À faire:
a) Reformulez sous forme de liste le paragraphe du texte à analyser qui débute par « Des sanctions réparatrices viseront », en conservant ses faits principaux.
b) D'après le texte à analyser, combien d'exclusions d'élèves ont été signalées durant l'année scolaire 2011-2012 ?
c) Reproduisez, dans le texte à analyser, le passage qui s'ouvre sur les mots contenant « D’autres interventions, enfin, peuvent » et se clôt sur « blessures portés sciemment. ».

··· Texte à analyser ···

Des sanctions réparatrices viseront, elles, à responsabiliser l’auteur du harcèlement, à l’aider à développer de l’empathie et à chercher avec lui un moyen de réparer le tort causé. Ce travail peut prendre plusieurs formes. Comme une médiation entre agresseur et victime, menée par le CPMS, le Médiateur scolaire ou les Equipes mobiles. Ou un travail de responsabilisation (rédaction d’une lettre d’excuse,…).
D’autres interventions, enfin, peuvent cibler les élèves spectateurs, pour les inviter à dénoncer des situations de harcèlement, mais aussi les autres membres du personnel, comme les éducateurs, les surveillants de la garderie,…
Le poids des chiffres.
Durant l’année scolaire 2011-2012, 2163 exclusions d’élèves de l’enseignement fondamental et secondaire ont été signalées auprès de la Direction générale de l’enseignement obligatoire. 22% de ces exclusions sont justifiées par la pression psychologique insupportable exercée envers un autre élève (insultes, injures, calomnies ou diffamation) et 23% de coups et de blessures portés sciemment.

··· Données d'entrée ···

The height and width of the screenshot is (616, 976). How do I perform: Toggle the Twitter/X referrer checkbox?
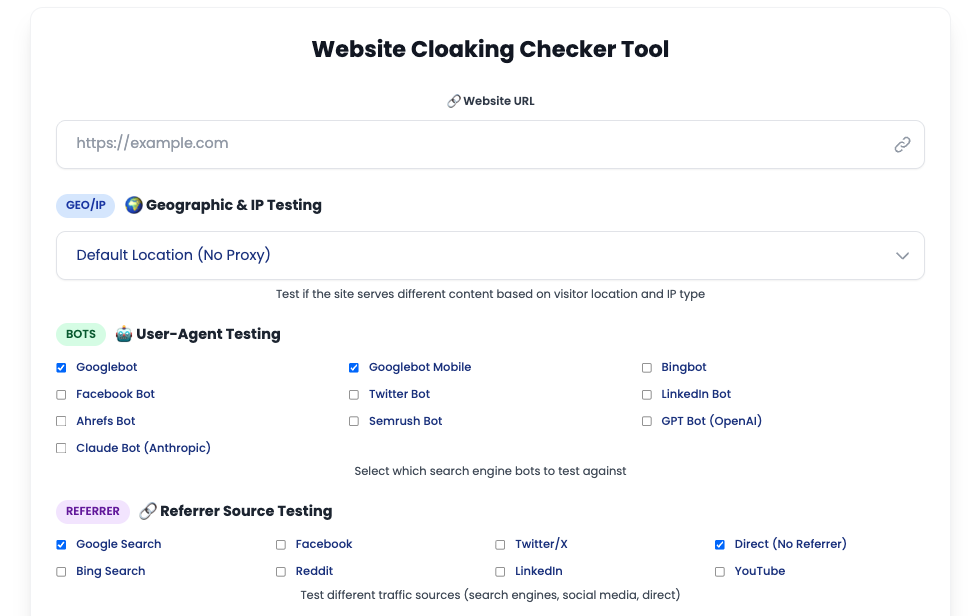point(500,544)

···

Solutions des tâches:
a)
- Objectif des sanctions réparatrices : responsabiliser l'auteur du harcèlement, l'aider à développer de l'empathie et chercher avec lui un moyen de réparer le tort causé.
- Formes possibles :
  - médiation entre agresseur et victime, menée par le CPMS, le Médiateur scolaire ou les Equipes mobiles ;
  - travail de responsabilisation (rédaction d'une lettre d'excuse, etc.).

b) 2163 exclusions.

c)
D’autres interventions, enfin, peuvent cibler les élèves spectateurs, pour les inviter à dénoncer des situations de harcèlement, mais aussi les autres membres du personnel, comme les éducateurs, les surveillants de la garderie,…
Le poids des chiffres.
Durant l’année scolaire 2011-2012, 2163 exclusions d’élèves de l’enseignement fondamental et secondaire ont été signalées auprès de la Direction générale de l’enseignement obligatoire. 22% de ces exclusions sont justifiées par la pression psychologique insupportable exercée envers un autre élève (insultes, injures, calomnies ou diffamation) et 23% de coups et de blessures portés sciemment.